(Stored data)

┏━━

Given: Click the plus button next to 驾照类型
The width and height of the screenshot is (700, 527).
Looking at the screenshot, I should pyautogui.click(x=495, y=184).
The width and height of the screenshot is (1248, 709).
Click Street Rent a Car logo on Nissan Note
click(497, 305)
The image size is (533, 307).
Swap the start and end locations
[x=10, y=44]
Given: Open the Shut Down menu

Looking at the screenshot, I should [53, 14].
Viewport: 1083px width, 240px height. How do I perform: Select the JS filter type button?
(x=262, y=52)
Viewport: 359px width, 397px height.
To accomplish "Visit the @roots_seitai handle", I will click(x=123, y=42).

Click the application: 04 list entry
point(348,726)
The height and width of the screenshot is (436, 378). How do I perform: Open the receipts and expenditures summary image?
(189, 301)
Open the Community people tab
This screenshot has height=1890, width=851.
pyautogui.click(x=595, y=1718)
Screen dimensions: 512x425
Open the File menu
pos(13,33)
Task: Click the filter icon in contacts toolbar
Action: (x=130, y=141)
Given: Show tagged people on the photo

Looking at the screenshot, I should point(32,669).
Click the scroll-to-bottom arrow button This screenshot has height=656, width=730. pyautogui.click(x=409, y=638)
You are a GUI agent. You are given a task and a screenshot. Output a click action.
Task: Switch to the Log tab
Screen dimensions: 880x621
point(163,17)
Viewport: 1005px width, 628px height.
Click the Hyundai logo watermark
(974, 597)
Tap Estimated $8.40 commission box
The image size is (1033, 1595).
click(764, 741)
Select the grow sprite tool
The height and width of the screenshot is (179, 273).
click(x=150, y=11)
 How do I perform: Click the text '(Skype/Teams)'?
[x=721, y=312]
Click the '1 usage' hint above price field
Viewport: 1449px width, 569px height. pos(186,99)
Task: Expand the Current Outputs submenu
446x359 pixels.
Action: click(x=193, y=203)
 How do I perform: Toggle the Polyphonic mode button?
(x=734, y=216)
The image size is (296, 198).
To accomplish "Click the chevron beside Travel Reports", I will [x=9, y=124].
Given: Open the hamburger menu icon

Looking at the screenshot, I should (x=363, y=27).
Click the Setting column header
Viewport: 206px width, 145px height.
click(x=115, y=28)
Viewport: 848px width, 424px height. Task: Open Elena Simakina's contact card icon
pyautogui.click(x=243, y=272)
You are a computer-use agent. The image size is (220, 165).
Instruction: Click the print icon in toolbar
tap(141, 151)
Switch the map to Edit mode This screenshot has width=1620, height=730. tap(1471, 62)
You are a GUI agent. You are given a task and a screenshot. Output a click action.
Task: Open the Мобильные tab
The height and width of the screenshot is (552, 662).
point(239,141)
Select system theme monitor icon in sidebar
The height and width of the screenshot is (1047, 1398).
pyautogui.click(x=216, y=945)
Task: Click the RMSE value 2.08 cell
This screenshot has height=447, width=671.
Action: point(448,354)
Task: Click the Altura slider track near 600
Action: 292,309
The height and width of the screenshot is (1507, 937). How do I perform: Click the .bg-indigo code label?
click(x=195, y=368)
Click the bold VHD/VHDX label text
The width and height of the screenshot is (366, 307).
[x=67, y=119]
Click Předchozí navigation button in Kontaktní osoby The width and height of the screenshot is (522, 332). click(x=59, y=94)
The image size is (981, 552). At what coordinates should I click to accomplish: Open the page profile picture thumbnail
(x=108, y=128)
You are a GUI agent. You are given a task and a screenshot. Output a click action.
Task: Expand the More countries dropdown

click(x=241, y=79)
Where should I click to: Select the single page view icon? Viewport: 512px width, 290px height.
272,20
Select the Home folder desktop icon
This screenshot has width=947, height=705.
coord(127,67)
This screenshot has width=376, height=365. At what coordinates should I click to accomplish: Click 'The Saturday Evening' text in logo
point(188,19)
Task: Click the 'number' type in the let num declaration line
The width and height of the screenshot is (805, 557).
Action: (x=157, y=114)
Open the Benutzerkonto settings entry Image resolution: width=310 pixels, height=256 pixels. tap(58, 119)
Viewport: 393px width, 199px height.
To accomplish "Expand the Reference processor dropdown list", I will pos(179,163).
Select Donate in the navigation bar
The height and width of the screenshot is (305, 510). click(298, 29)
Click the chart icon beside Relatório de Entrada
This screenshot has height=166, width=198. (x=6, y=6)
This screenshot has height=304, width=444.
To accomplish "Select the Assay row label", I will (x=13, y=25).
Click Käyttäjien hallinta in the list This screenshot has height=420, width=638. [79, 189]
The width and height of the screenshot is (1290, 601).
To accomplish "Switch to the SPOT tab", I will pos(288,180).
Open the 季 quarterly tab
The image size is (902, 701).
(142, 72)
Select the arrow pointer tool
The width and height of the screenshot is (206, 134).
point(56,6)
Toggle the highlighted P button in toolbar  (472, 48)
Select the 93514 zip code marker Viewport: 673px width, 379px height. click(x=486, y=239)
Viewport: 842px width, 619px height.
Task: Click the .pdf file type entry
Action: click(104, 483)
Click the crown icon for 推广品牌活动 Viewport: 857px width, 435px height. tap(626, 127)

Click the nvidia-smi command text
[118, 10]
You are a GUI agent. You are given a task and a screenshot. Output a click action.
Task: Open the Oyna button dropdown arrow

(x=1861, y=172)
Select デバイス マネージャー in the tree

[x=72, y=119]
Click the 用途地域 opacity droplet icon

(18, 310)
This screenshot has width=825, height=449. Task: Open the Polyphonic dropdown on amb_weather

┗━━

Work to complete: The lines of the data, from the first through the one containing "The width and height of the screenshot is (1248, 709).", are to be transcribed exactly.

Response below:
Given: Click the plus button next to 驾照类型
The width and height of the screenshot is (700, 527).
Looking at the screenshot, I should pyautogui.click(x=495, y=184).
The width and height of the screenshot is (1248, 709).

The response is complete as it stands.